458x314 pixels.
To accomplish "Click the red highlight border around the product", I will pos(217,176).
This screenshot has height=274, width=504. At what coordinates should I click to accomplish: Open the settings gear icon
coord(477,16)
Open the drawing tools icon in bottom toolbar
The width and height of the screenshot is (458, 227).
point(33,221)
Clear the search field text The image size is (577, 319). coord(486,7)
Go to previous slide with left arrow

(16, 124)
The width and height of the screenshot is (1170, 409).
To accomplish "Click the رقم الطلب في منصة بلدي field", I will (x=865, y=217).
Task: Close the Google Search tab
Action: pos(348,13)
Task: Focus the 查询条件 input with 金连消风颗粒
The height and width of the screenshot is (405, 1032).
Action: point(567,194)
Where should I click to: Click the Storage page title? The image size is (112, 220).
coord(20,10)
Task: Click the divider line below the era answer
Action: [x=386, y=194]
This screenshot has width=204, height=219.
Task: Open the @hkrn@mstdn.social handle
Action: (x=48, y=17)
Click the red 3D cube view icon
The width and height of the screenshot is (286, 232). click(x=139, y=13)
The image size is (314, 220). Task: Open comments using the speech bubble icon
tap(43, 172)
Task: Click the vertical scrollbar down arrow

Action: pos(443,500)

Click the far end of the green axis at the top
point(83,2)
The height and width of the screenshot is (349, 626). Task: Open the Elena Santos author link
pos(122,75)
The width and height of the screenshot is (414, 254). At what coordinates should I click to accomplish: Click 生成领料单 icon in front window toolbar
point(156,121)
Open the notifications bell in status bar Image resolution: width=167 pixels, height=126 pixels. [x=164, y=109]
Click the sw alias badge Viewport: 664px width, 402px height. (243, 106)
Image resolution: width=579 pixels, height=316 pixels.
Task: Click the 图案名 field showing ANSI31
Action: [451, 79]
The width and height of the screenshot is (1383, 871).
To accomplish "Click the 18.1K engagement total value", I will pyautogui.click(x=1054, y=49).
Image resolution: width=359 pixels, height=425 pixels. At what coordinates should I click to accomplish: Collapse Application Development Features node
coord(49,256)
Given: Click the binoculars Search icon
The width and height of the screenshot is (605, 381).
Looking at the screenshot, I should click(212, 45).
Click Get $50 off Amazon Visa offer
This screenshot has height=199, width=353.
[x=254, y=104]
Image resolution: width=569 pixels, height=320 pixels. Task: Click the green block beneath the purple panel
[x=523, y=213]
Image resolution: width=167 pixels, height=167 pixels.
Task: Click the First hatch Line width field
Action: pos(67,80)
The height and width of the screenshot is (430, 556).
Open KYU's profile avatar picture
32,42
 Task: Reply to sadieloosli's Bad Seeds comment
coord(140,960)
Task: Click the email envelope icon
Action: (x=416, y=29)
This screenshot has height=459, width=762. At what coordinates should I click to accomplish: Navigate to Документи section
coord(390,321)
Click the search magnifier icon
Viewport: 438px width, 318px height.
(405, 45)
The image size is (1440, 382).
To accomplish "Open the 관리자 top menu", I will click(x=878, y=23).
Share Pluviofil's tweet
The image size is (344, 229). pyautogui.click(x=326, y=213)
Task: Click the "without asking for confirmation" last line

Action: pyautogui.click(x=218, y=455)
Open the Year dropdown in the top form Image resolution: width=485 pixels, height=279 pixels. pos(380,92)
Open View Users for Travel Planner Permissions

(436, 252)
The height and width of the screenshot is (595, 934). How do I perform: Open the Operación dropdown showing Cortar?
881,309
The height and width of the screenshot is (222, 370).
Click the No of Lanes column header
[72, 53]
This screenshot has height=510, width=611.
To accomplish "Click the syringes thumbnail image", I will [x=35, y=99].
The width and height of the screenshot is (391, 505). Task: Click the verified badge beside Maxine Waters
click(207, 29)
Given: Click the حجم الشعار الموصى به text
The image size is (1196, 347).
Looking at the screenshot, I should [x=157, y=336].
....
◆ Task to complete:
Retype all the data, changing nothing.

◆ Exercise solution:
458x314 pixels.
To accomplish "Click the red highlight border around the product", I will pos(217,176).
This screenshot has height=274, width=504. At what coordinates should I click to accomplish: Open the settings gear icon
coord(477,16)
Open the drawing tools icon in bottom toolbar
The width and height of the screenshot is (458, 227).
point(33,221)
Clear the search field text The image size is (577, 319). coord(486,7)
Go to previous slide with left arrow

(16, 124)
The width and height of the screenshot is (1170, 409).
To accomplish "Click the رقم الطلب في منصة بلدي field", I will (x=865, y=217).
Task: Close the Google Search tab
Action: pos(348,13)
Task: Focus the 查询条件 input with 金连消风颗粒
The height and width of the screenshot is (405, 1032).
Action: point(567,194)
Where should I click to: Click the Storage page title? The image size is (112, 220).
coord(20,10)
Task: Click the divider line below the era answer
Action: [x=386, y=194]
This screenshot has width=204, height=219.
Task: Open the @hkrn@mstdn.social handle
Action: (x=48, y=17)
Click the red 3D cube view icon
The width and height of the screenshot is (286, 232). click(x=139, y=13)
The image size is (314, 220). Task: Open comments using the speech bubble icon
tap(43, 172)
Task: Click the vertical scrollbar down arrow

Action: pos(443,500)

Click the far end of the green axis at the top
point(83,2)
The height and width of the screenshot is (349, 626). Task: Open the Elena Santos author link
pos(122,75)
The width and height of the screenshot is (414, 254). At what coordinates should I click to accomplish: Click 生成领料单 icon in front window toolbar
point(156,121)
Open the notifications bell in status bar Image resolution: width=167 pixels, height=126 pixels. [x=164, y=109]
Click the sw alias badge Viewport: 664px width, 402px height. (243, 106)
Image resolution: width=579 pixels, height=316 pixels.
Task: Click the 图案名 field showing ANSI31
Action: [451, 79]
The width and height of the screenshot is (1383, 871).
To accomplish "Click the 18.1K engagement total value", I will pyautogui.click(x=1054, y=49).
Image resolution: width=359 pixels, height=425 pixels. At what coordinates should I click to accomplish: Collapse Application Development Features node
coord(49,256)
Given: Click the binoculars Search icon
The width and height of the screenshot is (605, 381).
Looking at the screenshot, I should click(212, 45).
Click Get $50 off Amazon Visa offer
This screenshot has height=199, width=353.
[x=254, y=104]
Image resolution: width=569 pixels, height=320 pixels. Task: Click the green block beneath the purple panel
[x=523, y=213]
Image resolution: width=167 pixels, height=167 pixels.
Task: Click the First hatch Line width field
Action: pos(67,80)
The height and width of the screenshot is (430, 556).
Open KYU's profile avatar picture
32,42
 Task: Reply to sadieloosli's Bad Seeds comment
coord(140,960)
Task: Click the email envelope icon
Action: (x=416, y=29)
This screenshot has height=459, width=762. At what coordinates should I click to accomplish: Navigate to Документи section
coord(390,321)
Click the search magnifier icon
Viewport: 438px width, 318px height.
(405, 45)
The image size is (1440, 382).
To accomplish "Open the 관리자 top menu", I will click(x=878, y=23).
Share Pluviofil's tweet
The image size is (344, 229). pyautogui.click(x=326, y=213)
Task: Click the "without asking for confirmation" last line

Action: pyautogui.click(x=218, y=455)
Open the Year dropdown in the top form Image resolution: width=485 pixels, height=279 pixels. pos(380,92)
Open View Users for Travel Planner Permissions

(436, 252)
The height and width of the screenshot is (595, 934). How do I perform: Open the Operación dropdown showing Cortar?
881,309
The height and width of the screenshot is (222, 370).
Click the No of Lanes column header
[72, 53]
This screenshot has height=510, width=611.
To accomplish "Click the syringes thumbnail image", I will [x=35, y=99].
The width and height of the screenshot is (391, 505). Task: Click the verified badge beside Maxine Waters
click(207, 29)
Given: Click the حجم الشعار الموصى به text
The image size is (1196, 347).
Looking at the screenshot, I should [x=157, y=336].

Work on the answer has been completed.